The rest of his body was another story.
Said Crawford: “My legs feel like I’m carrying one of my teammates on them right now.”
Crawford wasn’t able to start running until last week, and Tuesday was the first time he played five-on-five.
The reigning sixth man of the year finished with only four points on two for seven shooting, including missing each of his four three-point attempts in just under 19 minutes of play. It was a far cry from the 16.4 points on 40.1% shooting he was averaging before the injury.
“I was rusty,” Crawford said. “I looked and saw 19 minutes, but it felt like 35 minutes. That’s to be expected.”
Clippers Coach Doc Rivers was pleasantly surprised that Crawford was even able to return Tuesday. He said when he and assistant coach Mike Woodson were at the Clippers’ practice facility about two weeks ago, Crawford could barely get out of his car.
“We looked at each other,” Rivers recalled before Tuesday’s game, “and said, ‘Well, that’s not a good sign.’”

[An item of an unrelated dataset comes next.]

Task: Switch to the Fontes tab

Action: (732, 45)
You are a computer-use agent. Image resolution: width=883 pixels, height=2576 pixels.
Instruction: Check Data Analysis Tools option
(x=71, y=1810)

Crawford said he turned a corner after fluid was drained from his calf for the second time about a week ago.
One of his goals was to get in some games before playoffs started.
“It’s very important because to be out that long, for that amount of time, and then coming back in the playoffs and think everything is going to be normal is not realistic,” Crawford said. “So I think getting these games out of the way, getting the rust off, getting timing, getting better conditioning, game shape, will help me tremendously.”
The Clippers (53-26) are in a virtual tie for third place with the Memphis Grizzlies with only three games remaining in the regular season. They are only one game behind the second-place Houston Rockets, and only 1/2 a game ahead of the sixth-place San Antonio Spurs in the ultra competitive Western Conference.
Being sidelined for so long was challenging for Crawford, who is always in the gym playing basketball. He spends his free time over the summer watching pickup games at LA Fitness, and even organized a scrimmage with fellow NBA players for his bachelor party this past summer.
He estimates that he’ll be back at 100% by the time playoffs start, and described his biggest challenge until then as a mental one.
“You see something on the court and you know you can do it,” Crawford said. “But the fatigue is like no, you can’t do it.”